Love the great stories Tradd!!! :)
I'm so old I saw my first television when I was six years old. Aunt Jeannie had a crank-style telephone in her kitchen. In those days we not only had rotary phones, we had only one per home, and hard-wired into a central location with no privacy. We were on a party line. I can't get across to my (very bright) stepson what a party line was.
4 cent stamps; 31 cent a gallon gasoline. Cars with side vent/wing windows in front that could be broken into with a coat hanger. I locked myself out of my 70 Cutlass once and got back into it with a borrowed coat hanger.
The gas bill for my first apartment was $2.40 a month, electric $5. My entire college education including living expense cost $6,000, and it took me 12 years to pay it off.
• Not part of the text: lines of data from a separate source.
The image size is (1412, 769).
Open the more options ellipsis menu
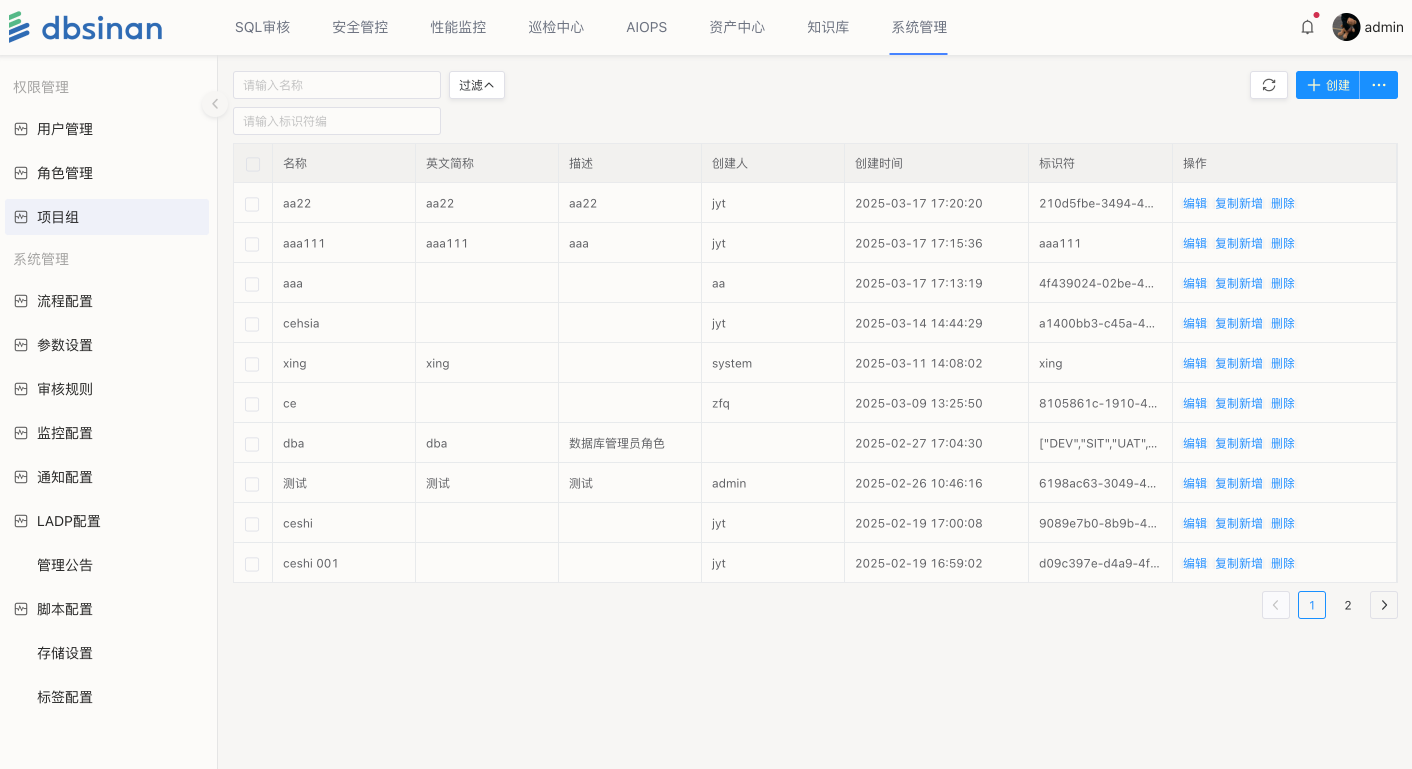(x=1378, y=85)
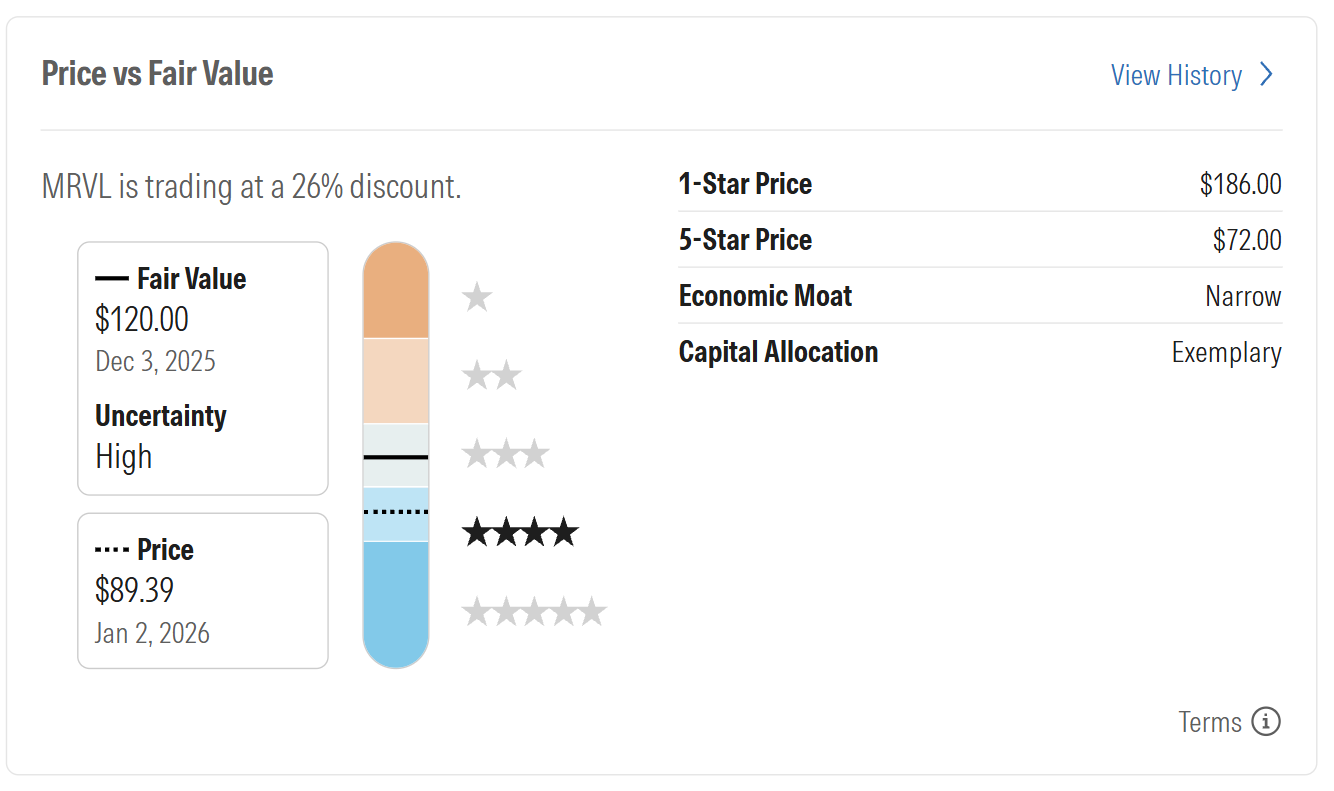Click the bottom blue 5-star gauge segment
The image size is (1334, 791).
point(396,600)
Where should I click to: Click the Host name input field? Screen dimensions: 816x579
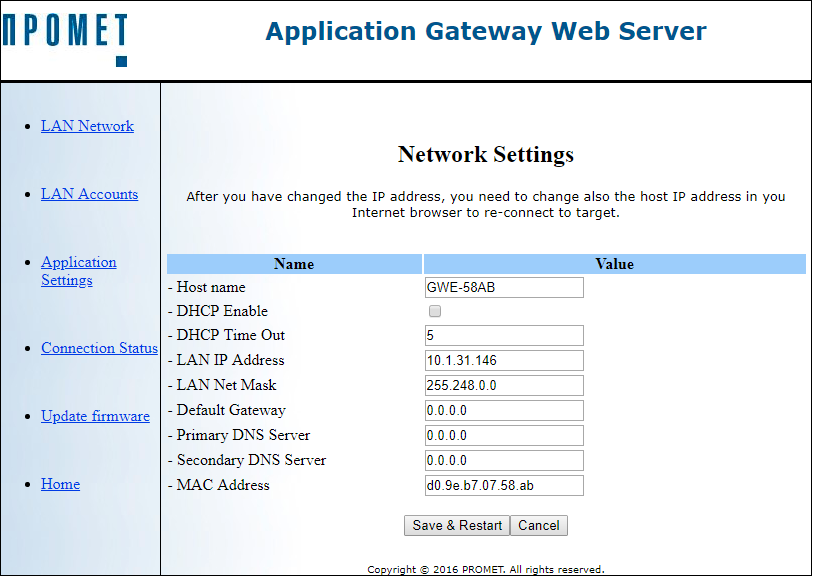click(503, 288)
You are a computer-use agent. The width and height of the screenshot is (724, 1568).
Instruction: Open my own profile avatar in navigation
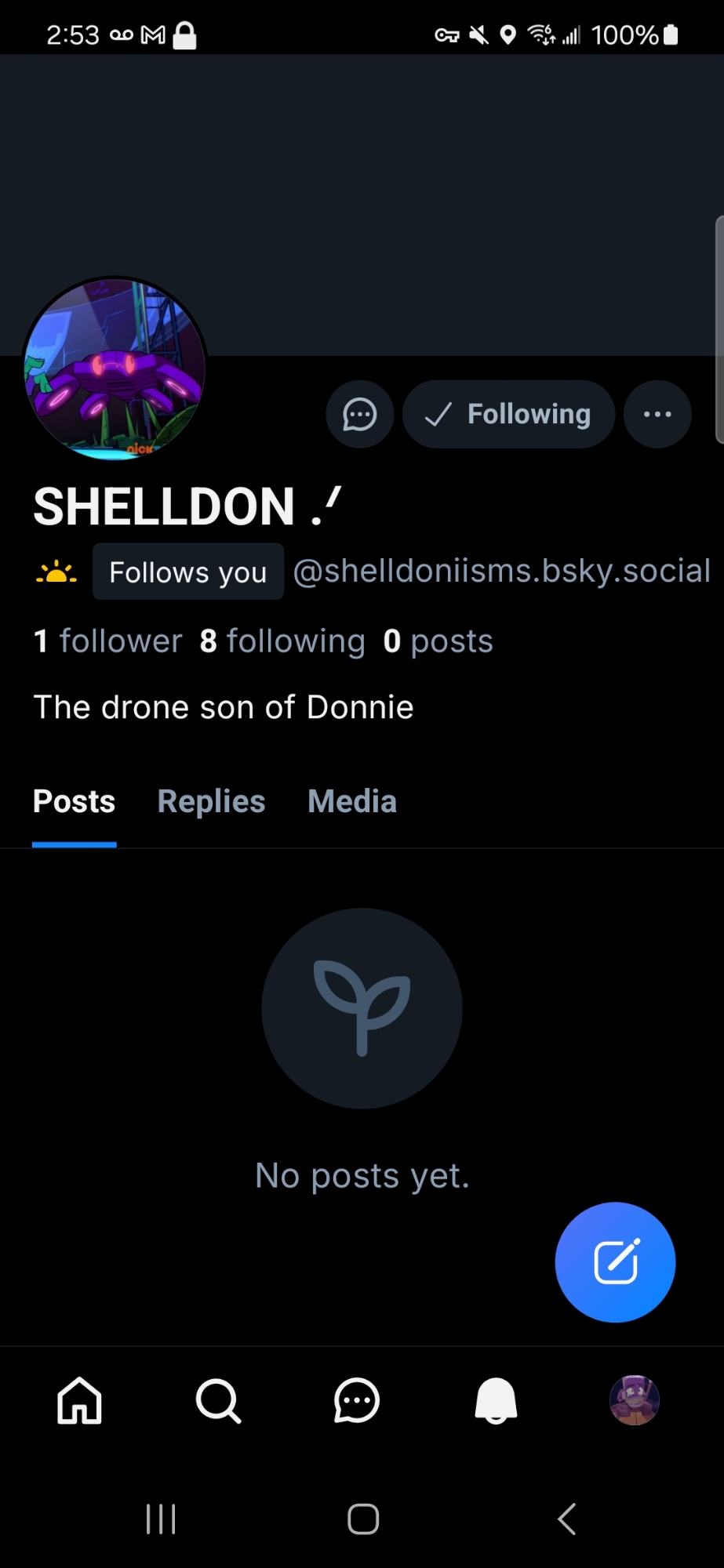coord(635,1400)
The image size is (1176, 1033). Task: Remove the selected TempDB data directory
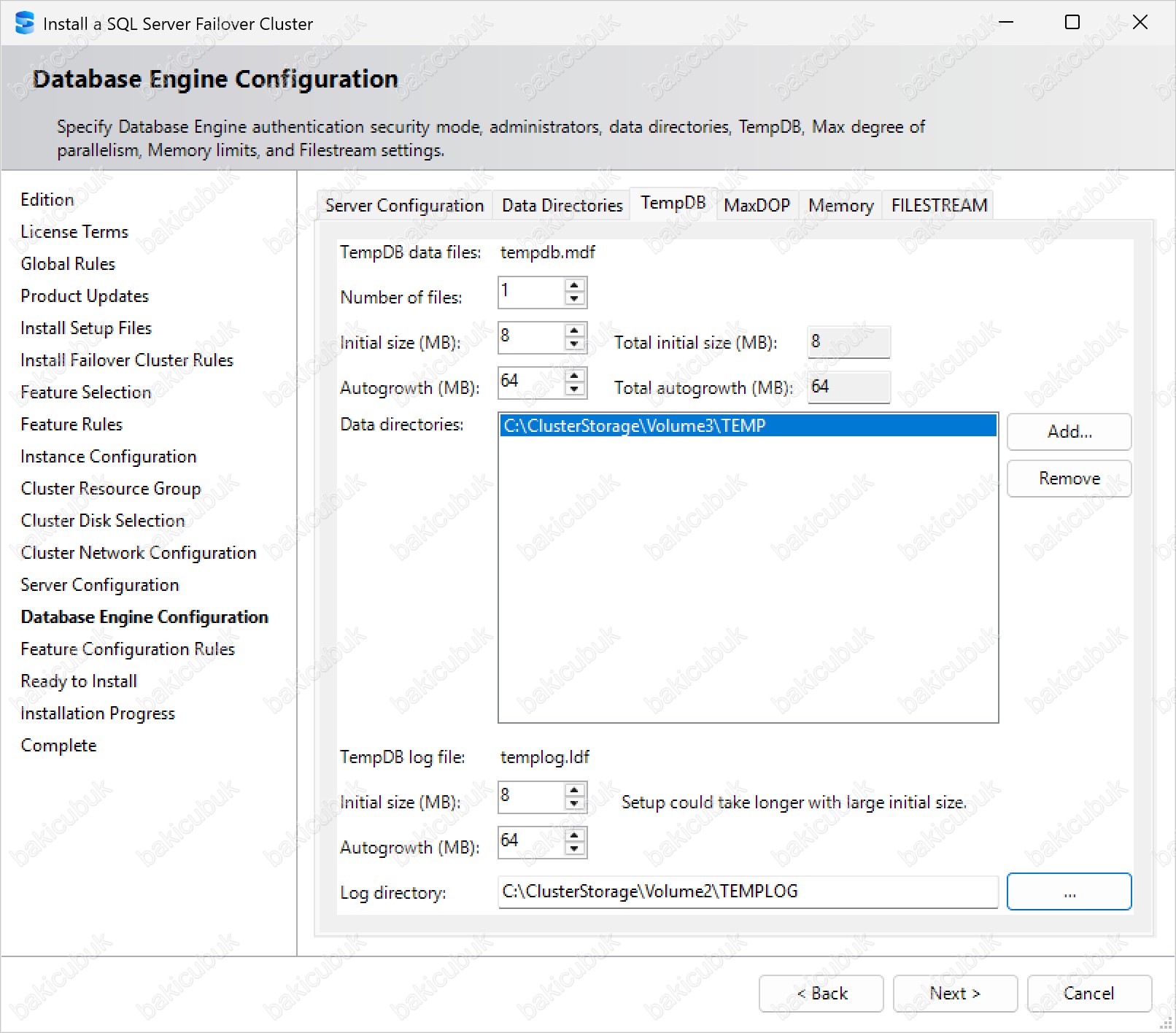[1069, 479]
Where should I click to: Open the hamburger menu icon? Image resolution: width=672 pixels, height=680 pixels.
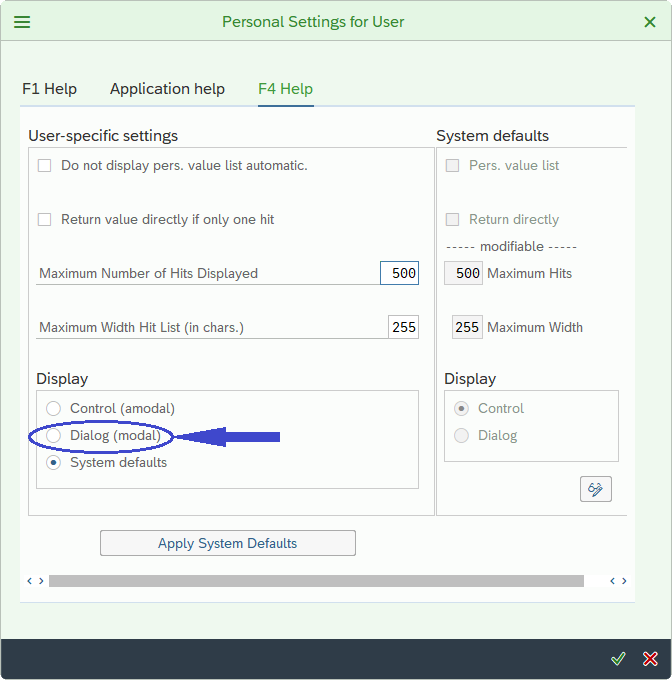[x=22, y=21]
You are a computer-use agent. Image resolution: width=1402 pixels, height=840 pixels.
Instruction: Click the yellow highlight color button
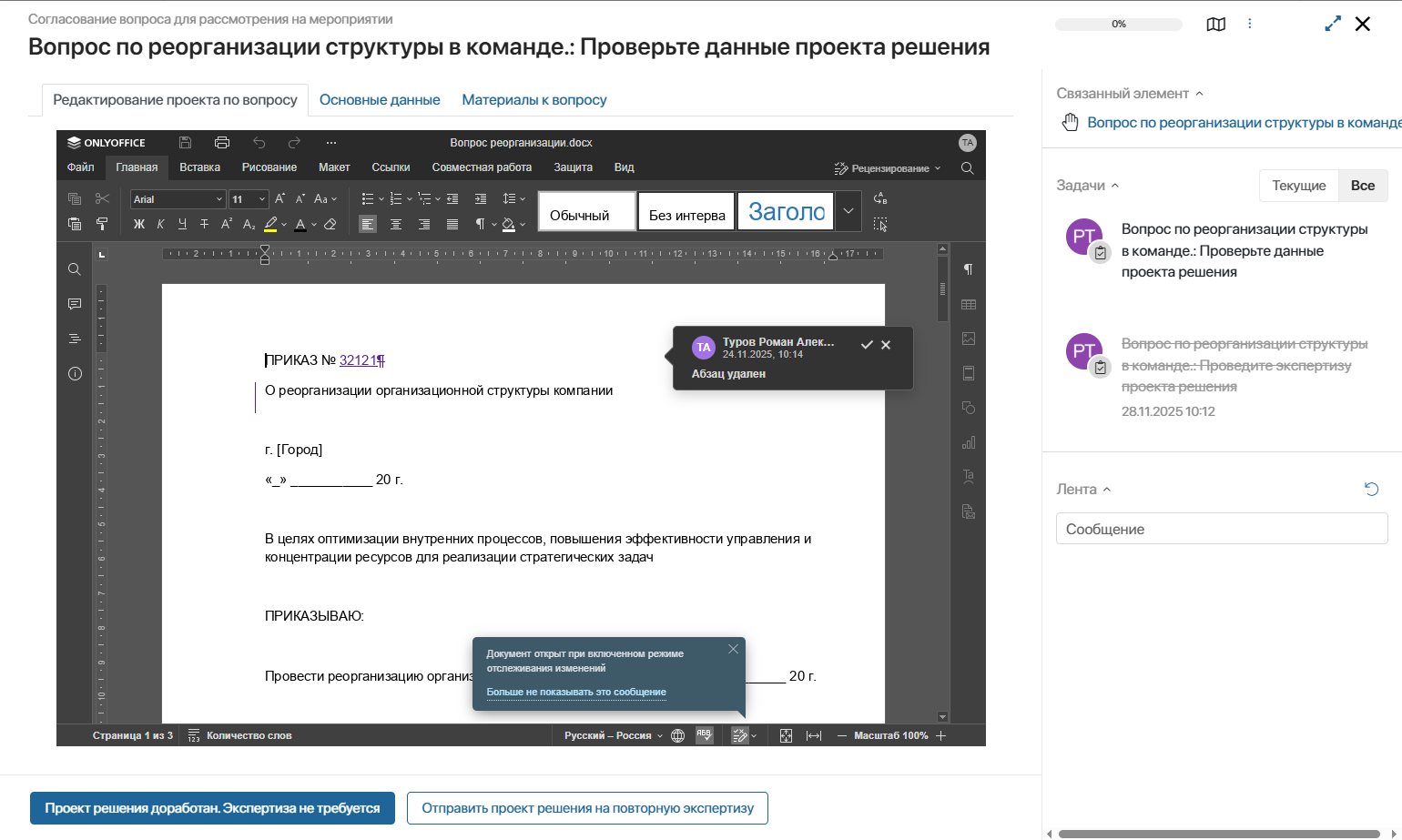(x=270, y=224)
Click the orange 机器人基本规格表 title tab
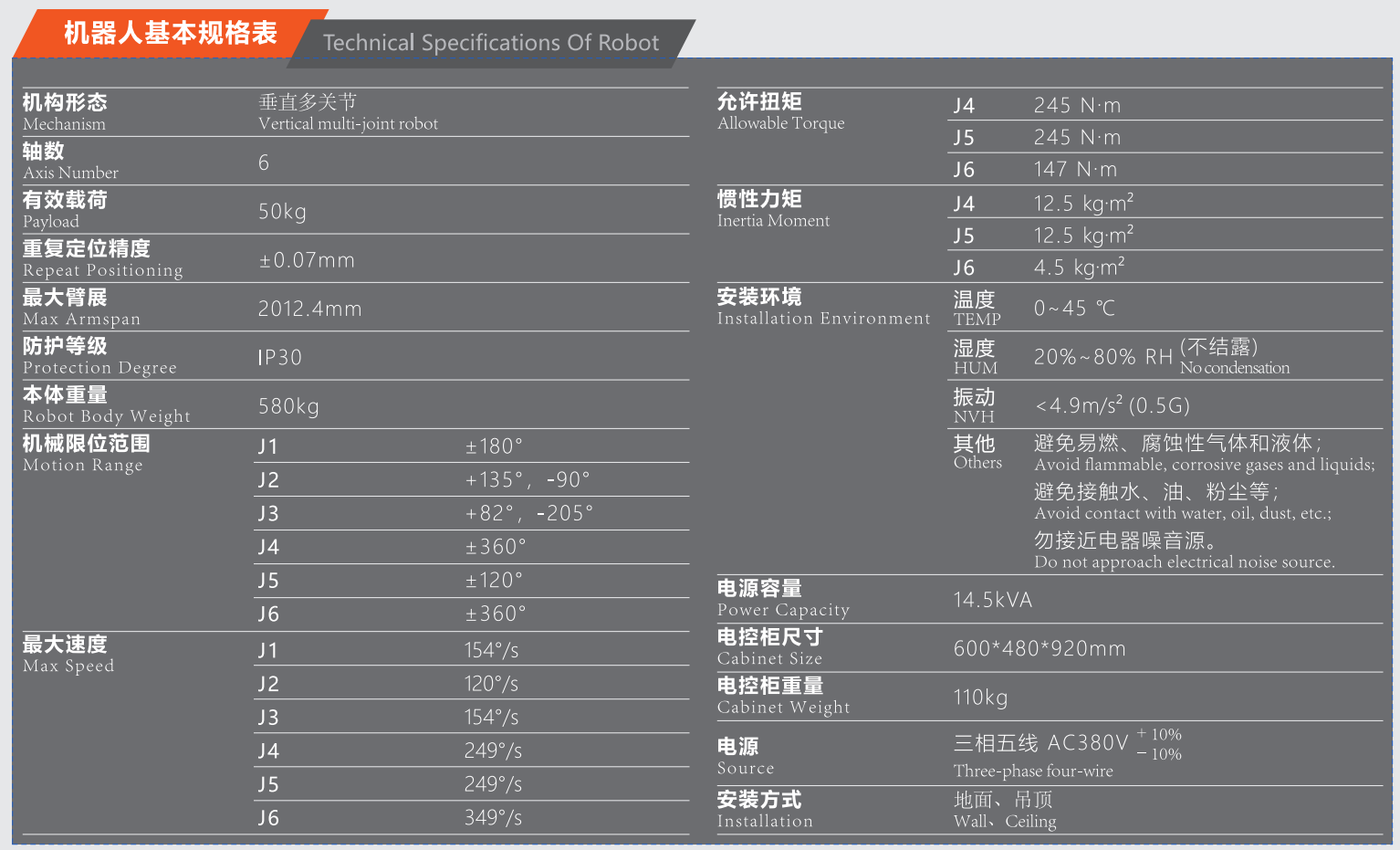The width and height of the screenshot is (1400, 850). pos(170,34)
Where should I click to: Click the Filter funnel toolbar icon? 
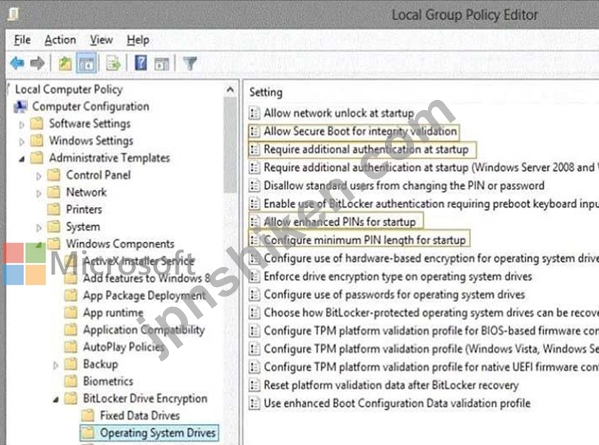click(190, 63)
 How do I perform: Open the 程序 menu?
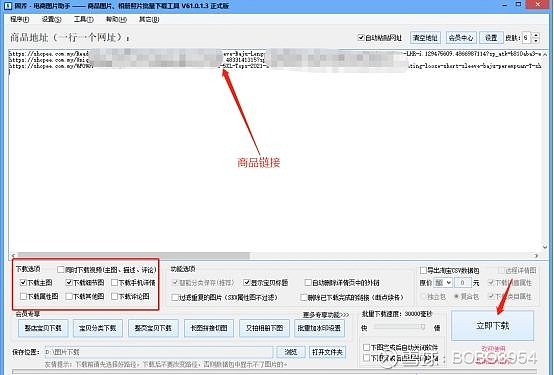coord(20,19)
Looking things up in a multi-volume hard copy encyclopedia, with no way to know what had changed since it came out, unless your folks subscribed to the yearbooks.
Schools with NO vending machines of any kind. Pay phones in booths that had a door on them.
I remember when all department stores like JCPenney and others had departments for everything like sporting goods, toys, hardware, fabric, bicycles, wedding dresses, cameras, electronics, pianos, etc. and a candy counter and sometimes a restaurant inside. Sometimes the clothing department was called "ready-to-wear". It seems like just recently that department stores no longer have a huge department for panty hose, and a large selection of slips in the lingerie department. Do they even make full slips anymore? I grew up in Cleveland and we sometimes went to Higbee's, the store shown in the movie "A Christmas Story" where the kid goes to see the mean Santa Claus in the store. I went to see Santa in a Higbee's that looked just like that.
I can remember our telephone number when we had a crank phone. It was short-short-long.
My first computer didn't have a hard drive, and operated on a cassette disk.